Russia is losing, the free world is winning, and the war in Ukraine is only going to get harder for Russian forces as they run short of ammunition, the head of Britain’s armed forces said on Wednesday.
“Russia has failed and will continue to fail in all its war aims,” Admiral Sir Tony Radakin, chief of the defence staff, said in a speech in London, adding that the war in Ukraine would “only get worse for Russia.”
Russia’s “cupboard is bare,” he said. While more than 50 allies support Kyiv with “political resolve . . . backed by cash, ammunition [and] armaments,” Russian forces were running out of munitions and this was “diminishing” their ability to conduct successful ground offensives, the UK’s most senior military officer added.
Russia has pounded Ukraine’s front lines with artillery barrages for months and while a recent slackening suggested that Russia was running low on ammunition, few military analysts believe its stocks are about to run out.
According to a recent estimate by Estonian military intelligence, Russian forces have fired 10mn artillery rounds from its stock of 17mn shells at the start of the year.
Radakin’s comments were a rare positive assessment in an otherwise gloomy speech at the Royal United Services Institute think-tank, in which he surveyed an array of global threats, describing them as “a generational struggle for the future of the global order.”
Iran is supplying attack drones to Russia, North Korea has launched over 60 ballistic missiles which “in a normal year would astonish the world”, and China is becoming increasingly authoritarian. “These are extraordinarily dangerous times,” he told the audience.
“None of these challenges exists in isolation,” Radakin said. “Each represents a test of the rules which have guaranteed global security and enabled the spread of prosperity and opportunity throughout our lifetimes.”

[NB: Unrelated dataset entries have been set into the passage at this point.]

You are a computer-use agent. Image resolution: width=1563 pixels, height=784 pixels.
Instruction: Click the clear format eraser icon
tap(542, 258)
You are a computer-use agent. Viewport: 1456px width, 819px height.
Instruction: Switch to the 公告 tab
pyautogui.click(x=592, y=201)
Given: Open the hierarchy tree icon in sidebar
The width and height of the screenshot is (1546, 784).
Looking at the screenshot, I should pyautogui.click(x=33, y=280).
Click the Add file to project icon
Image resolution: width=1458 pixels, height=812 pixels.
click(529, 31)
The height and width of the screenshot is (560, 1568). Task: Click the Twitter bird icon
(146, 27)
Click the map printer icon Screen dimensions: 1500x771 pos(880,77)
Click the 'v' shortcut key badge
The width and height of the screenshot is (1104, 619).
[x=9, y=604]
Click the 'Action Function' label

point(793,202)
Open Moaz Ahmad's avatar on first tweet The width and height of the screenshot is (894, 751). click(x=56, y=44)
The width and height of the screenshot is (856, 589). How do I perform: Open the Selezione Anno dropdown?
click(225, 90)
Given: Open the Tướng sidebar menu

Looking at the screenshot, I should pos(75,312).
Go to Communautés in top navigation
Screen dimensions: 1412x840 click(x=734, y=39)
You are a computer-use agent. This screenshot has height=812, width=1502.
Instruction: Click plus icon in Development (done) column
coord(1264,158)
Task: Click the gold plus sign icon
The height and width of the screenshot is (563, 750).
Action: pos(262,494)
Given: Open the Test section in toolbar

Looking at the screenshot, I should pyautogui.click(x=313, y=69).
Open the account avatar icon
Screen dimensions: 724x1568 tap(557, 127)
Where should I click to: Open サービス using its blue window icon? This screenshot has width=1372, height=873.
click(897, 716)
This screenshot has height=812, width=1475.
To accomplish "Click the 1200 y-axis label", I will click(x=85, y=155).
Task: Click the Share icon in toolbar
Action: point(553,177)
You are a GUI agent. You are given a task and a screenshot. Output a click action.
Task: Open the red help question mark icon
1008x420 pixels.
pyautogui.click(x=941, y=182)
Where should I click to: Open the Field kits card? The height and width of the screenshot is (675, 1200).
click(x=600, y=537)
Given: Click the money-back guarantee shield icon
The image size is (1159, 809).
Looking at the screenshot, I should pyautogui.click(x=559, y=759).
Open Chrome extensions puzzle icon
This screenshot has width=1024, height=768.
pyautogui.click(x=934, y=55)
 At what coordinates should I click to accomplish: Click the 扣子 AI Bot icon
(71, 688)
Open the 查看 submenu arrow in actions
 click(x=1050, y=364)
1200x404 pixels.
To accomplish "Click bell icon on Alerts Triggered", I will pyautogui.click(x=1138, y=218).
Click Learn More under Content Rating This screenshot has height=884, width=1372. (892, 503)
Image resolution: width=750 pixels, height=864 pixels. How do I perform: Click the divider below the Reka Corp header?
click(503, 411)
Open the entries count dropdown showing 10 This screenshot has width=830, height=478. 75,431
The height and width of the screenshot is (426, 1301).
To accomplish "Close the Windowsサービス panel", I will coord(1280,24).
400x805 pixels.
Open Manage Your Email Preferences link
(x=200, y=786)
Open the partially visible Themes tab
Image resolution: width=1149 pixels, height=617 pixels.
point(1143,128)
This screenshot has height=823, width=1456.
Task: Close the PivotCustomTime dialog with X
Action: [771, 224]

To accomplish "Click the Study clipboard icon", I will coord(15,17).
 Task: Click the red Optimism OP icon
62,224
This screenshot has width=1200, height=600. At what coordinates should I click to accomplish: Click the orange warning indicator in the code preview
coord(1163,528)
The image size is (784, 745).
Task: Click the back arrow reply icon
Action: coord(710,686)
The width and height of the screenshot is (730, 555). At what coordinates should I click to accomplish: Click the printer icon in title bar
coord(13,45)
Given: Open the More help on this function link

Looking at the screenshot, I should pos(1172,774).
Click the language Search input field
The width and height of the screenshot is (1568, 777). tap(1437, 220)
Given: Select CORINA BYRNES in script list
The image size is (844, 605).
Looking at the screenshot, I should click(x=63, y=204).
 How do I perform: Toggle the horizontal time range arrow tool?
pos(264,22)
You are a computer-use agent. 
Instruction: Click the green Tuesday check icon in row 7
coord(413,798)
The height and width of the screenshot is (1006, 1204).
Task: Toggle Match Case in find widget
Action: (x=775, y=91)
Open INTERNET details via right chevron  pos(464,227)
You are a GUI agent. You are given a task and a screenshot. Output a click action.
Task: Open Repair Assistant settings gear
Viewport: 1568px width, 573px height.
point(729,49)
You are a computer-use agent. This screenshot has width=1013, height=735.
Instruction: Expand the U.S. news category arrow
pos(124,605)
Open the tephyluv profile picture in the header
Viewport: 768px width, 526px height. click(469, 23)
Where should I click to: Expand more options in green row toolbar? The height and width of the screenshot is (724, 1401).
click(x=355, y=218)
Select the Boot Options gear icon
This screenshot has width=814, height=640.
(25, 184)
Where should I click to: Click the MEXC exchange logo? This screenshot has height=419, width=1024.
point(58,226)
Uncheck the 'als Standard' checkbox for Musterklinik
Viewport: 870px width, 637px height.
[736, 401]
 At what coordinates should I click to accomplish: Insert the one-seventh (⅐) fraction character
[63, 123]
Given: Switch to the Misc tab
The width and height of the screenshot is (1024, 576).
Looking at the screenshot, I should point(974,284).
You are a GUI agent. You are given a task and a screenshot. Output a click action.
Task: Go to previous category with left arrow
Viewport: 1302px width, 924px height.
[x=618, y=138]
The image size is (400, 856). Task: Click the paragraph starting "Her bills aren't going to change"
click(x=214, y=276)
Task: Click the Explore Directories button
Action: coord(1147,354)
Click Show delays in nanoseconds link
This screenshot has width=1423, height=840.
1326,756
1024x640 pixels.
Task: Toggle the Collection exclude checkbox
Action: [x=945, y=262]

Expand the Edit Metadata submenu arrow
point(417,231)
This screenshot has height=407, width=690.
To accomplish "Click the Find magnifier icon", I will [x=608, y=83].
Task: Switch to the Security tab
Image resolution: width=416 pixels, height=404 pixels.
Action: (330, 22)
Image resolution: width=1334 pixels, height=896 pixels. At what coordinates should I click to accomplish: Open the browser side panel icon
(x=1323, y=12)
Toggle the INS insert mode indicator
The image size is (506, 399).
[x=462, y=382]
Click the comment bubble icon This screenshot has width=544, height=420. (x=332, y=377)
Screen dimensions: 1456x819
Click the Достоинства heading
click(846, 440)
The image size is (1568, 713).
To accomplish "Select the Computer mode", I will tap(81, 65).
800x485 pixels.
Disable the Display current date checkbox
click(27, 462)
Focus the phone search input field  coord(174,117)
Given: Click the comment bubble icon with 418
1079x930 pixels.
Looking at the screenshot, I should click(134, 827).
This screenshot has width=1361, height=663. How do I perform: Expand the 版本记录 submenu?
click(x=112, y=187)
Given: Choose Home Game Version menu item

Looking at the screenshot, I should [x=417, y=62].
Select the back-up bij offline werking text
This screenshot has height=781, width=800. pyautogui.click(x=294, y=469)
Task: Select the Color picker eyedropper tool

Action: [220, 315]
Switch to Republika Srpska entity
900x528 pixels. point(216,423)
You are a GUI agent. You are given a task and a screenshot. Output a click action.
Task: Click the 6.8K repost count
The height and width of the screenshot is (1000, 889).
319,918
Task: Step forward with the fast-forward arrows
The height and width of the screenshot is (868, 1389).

The good news, Radakin said, was the west’s collective response to the Russian threat. This has brought “real victory within our grasp” and sent a powerful message to other authoritarian states. The bad news, he said, is that confronting these threats requires additional investment.
Radakin’s plug for more military spending comes as the UK government is working on a “refreshed” version of its high level “Integrated Review” (IR) of foreign policy, which was launched before Putin’s full-scale invasion of Ukraine on February 24.
While the government has pledged to keep the UK’s Nato commitment of spending 2 per cent of gross domestic product on defence it has distanced itself from promises by former prime minister Liz Truss to increase spending to 3 per cent as a result of the Ukraine conflict.
“How do we manage a weaker but more vindictive Russia over the long term? Are we going to remain committed to a global outlook? And if so, how much do we invest?” Radakin said. These are “questions which the IR refresh will seek to answer.”